The rest of the day proceeded pretty uneventfully from there, but I came back the next day to practice, still riding high off my cool moment from the day before. Who do I see but the father from yesterday (let’s call him Tyler)? He greets me as “that bullseye guy” (to which I blush) and we get to practice.

That day, the store was being managed by a friend of Maggie’s rather than Maggie herself (I think she’d come down with a stomach bug). [We’ll call him] Franky watched us shoot, gave us pointers on form, made jokes – the usual. That was, until he said something about a “Mega Boom.” After a run collecting my arrows, I returned to the line and asked what that was all about.

Rather than answer me in words, his eyes just lit up and he ran around the corner to the back office. About a minute or two later, he returned holding what looked like a bike pump, a small mesh net, a clamp of some kind, and an empty 2-liter soda bottle. I watch as he assembles the whole thing and begins apparently pumping air into the empty plastic bottle. When he’s done, he’s left with a highly pressurized soda bottle fixed to a little stand, and I suddenly see what’s going on: an explosive target.

Now, for context, Maggie’s since moved to a larger location, but the range at that time was relatively small, maybe 15-meters long from target to wall. Thing was, the wall was a warehouse door that opened out into a parking lot. When he sees that we understand what he’s offering us, Franky goes, “Yeah, we might want to head outside for this.” He sets the bottle on top of one of the targets at the end of the range, opens the door, and motions us out into said parking lot. He walks us to approximately 50-meters away (approximately 160-feet, for my imperials) and gives us the green flag.

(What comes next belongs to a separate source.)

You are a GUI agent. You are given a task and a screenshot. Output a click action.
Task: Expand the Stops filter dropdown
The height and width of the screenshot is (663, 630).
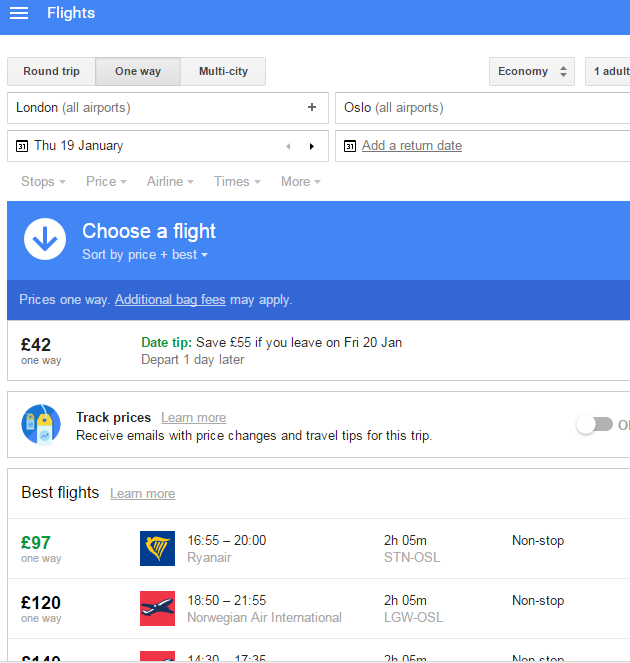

(Which, as a side note, was a bit premature because as we’re looking at each other as to who is going to try to set off this pseudo-domestic explosive first, a couple of nervous, first-time customers were just walking out the front door – next to the door INTO WHICH WE’RE ABOUT TO FIRE. They freaked out and left before anything happened though…so…all’s well that ends well.)

Anyway, Tyler looks at me and says, “You’re the likeliest to hit it, so you go first.”

I still don’t really understand his logic here, as wouldn’t you want the likeliest shot to go last? But I was too taken by the flattering reference to yesterday’s freak accident but well-time bulls-eye to say no.

Now, at that point, I’d never attempted a shot from that far away before, so my hopes were pretty low. I was also shooting at an empty plastic bottle…a thing which is TRANSPARENT. So I just adjusted my eyes best I could and focused on the blue Pepsi label that wrapped around it. I follow the form from yesterday, raise, draw, and release. Normally, at such close ranges, the sound of an arrow shot sounds kind of like “thuum-tak!” in pretty quick succession, right?

This one was different.

I release the string and hear: “thuum…f-f-f-f-f…BOOOOOM!!”

For the second time that weekend, I felt like Green Arrow, Katniss, Hawkeye, the huntress-god Artemis made flesh. And y’all, it was so loud even from outside and that far away, that I can’t imagine what would have happened to our ears or brains if we’d been standing inside.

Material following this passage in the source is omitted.